I realize that I didn’t blog yesterday, but, once again, I’m going to ask that I be excused from yesterday’s commitment considering the following tale you’re about to read. Let’s just say that I felt defeated in a way that The Old Man and the Sea didn’t know a man could be defeated. In any event, I just didn’t feel like blogging.

Also, I understand that a successful blog must stick to one topic in order to maintain a dedicated readership. In my case, the topic would be about writing. I’d like to think that I’ve generally written about writing; even my reviews are typically written from a writer’s perspective. This blog post is not about writing. It’s strictly personal; however, I don’t see why an off-topic post can’t help spice things up once in a while.

The perils of pressure cooking.

My Worst Cooking Fears Realized (Almost)

I’m not much of a chef, but I enjoy cooking and can generally prepare something edible and even tasty for that matter, without burning down the apartment. Sure, I often fall back on the old standby: Ramen noodles, but even then I’ll toss in some eggs and/or vegetables, depending on the flavor. When I have more time, I’ll pan fry a steak or eggs or sausages. In short, I’m not a lost cause in the kitchen.

My number one cooking tool is a pressure cooker. Basically, it’s a pot with a lid that “fastens” to the pot, using “twist and lock” engineering. I’m sure there’s a more technical term for that. Anyway, as most people know, you don’t want to put a lid on something that’s boiling or it’ll boil over, which is why the lid has to lock with the pot. Between the lid and the pot is a rubber lining to ensure that there are no breaches. So when you start cooking something, like some pork shoulders in water let’s say, the liquid inside turns to vapor which expands and creates a lot of pressure. The pressure is trapped inside, pulverizing the meat and making it very tender in a short amount of time. If you cook with a slow cooker, you may want to give a pressure cooker a try to cut down your wait.

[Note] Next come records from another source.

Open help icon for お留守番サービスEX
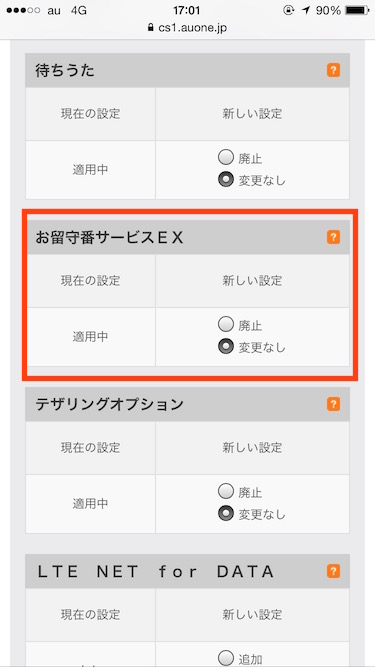Viewport: 375px width, 667px height. 333,237
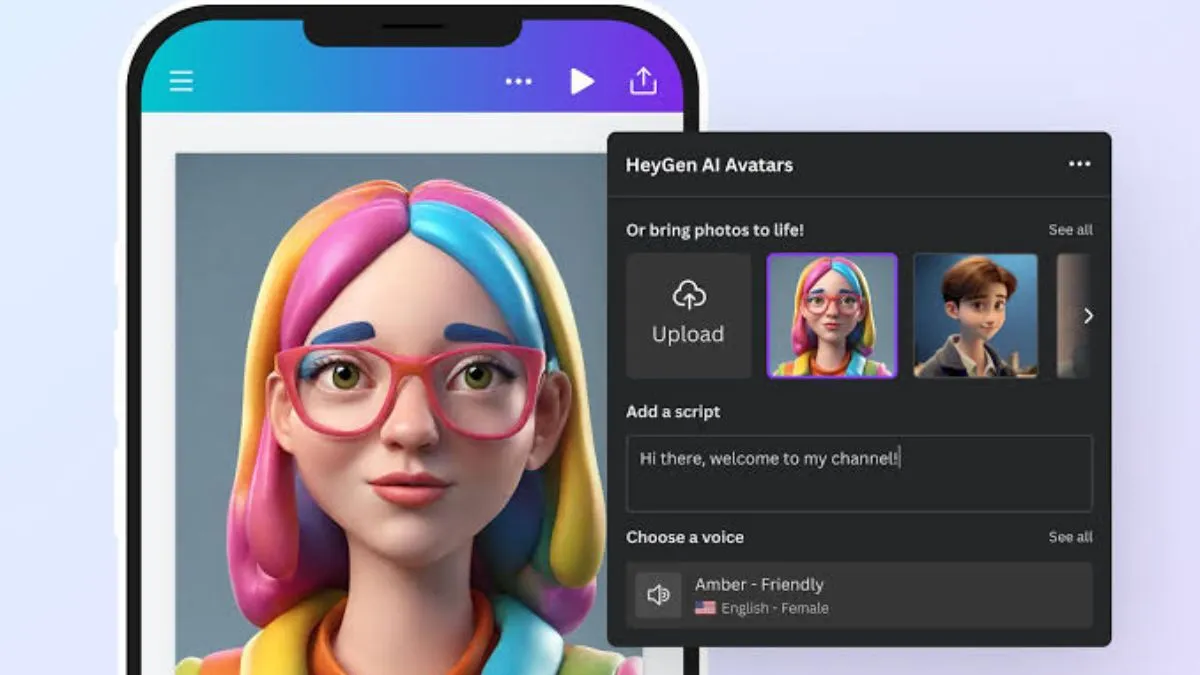
Task: Click the US flag language icon
Action: click(x=705, y=608)
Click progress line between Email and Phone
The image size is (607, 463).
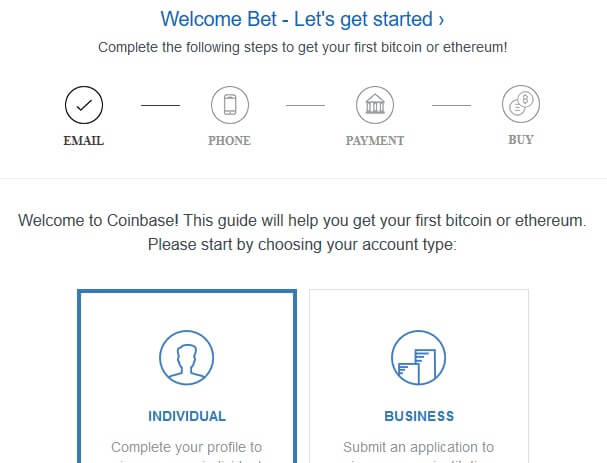160,105

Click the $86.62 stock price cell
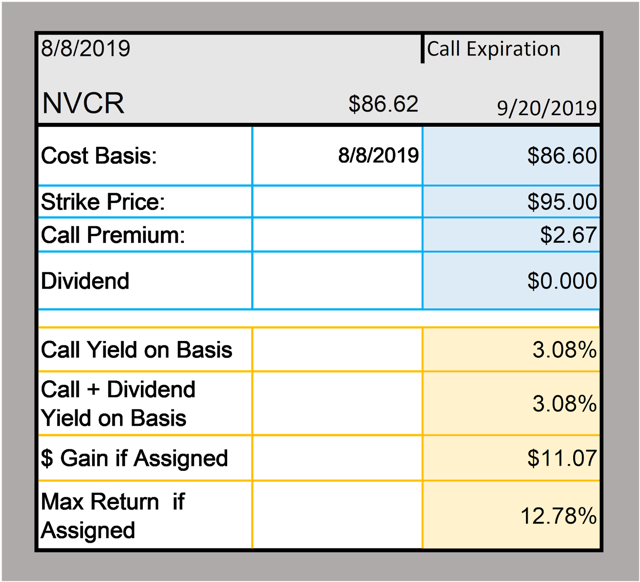pyautogui.click(x=383, y=104)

Now, this system wouldn’t work if the pressure was completely trapped. The whole thing would explode. That’s why a vent is built into the lid to let out pressure. The vent has a weight on it that rises when the pressure it strong enough to lift it, which opens up a hole to escape. The pressure then drops a little bit and the weight descends to block the hole until the pressure builds up again. This way the cooker stays in a “pressure sweet spot” until you’re done cooking. I love using the pressure cooker, because it allows me to prepare some of my favorite Filipino entrées in no time flat.

With that said, I’m always slightly afraid of pressure cookers, considering how volatile they behave, with vapor continually shooting out and all. I always fear that the whole thing is just going to explode the second I walk by and I’ll have a pressure cooker lid flying through my face. I think I have this irrational fear, because of my first pressure cooker that was a hand-me-down from my Mom when I moved out. The rubber lining was so mangled from years of use that pressure would leak unless you pre-wet the liner, adjusted it over and over again during cooking and sweet-talked it. Things got better when Mom bought me a newer model for Christmas five years ago. It was understandably sturdier and even had a convenient pressure release valve for after cooking. Despite these assurances, I could never shake the feeling that it might explode on me one day.

The Death of Friday Night Plans

Yesterday was the birthday of three of my friends. Now that I think about it, that’s kind of amazing. Anyway, one of them invited me over for drinks to celebrate. The shindig was at 8 p.m. I figured I’d show up around 9 and since she lives in Los Angeles, that gave me about three hours to myself. I decided to eat the pork shoulders I bought on Thursday. I hadn’t had a proper home-cooked meal in some time and I was itching to cook something nice for myself instead of shelling out for takeout.

Usually, I only cook two cuts of shoulder, because of the small dimensions of my pressure cooker. Also, I usually let the meat fully thaw before cooking. This time, because of my scheduled engagement, I kind of rushed things. I didn’t let the pack of meat fully thaw. I also decided to cook all three pieces in the pack, because I didn’t want to refreeze a single cut of pork shoulder. All of this resulted in a fairly overstuffed pressure cooker. Yet, I believed it could handle it.

About forty minutes into cooking, I heard a loud, dull pop and the hiss of quickly escaping gas. I ran to the kitchen to see a fountain of white, foamy water belching into the air from various breaches in the pressure cooker in three elegant arcs. I gingerly approached the stove and forced my hand through the scorching water to turn the range knob and kill the flame. Then I turned on the fan above the stove to suck the steam up and away from the smoke detectors. Within seconds, the fountain stopped.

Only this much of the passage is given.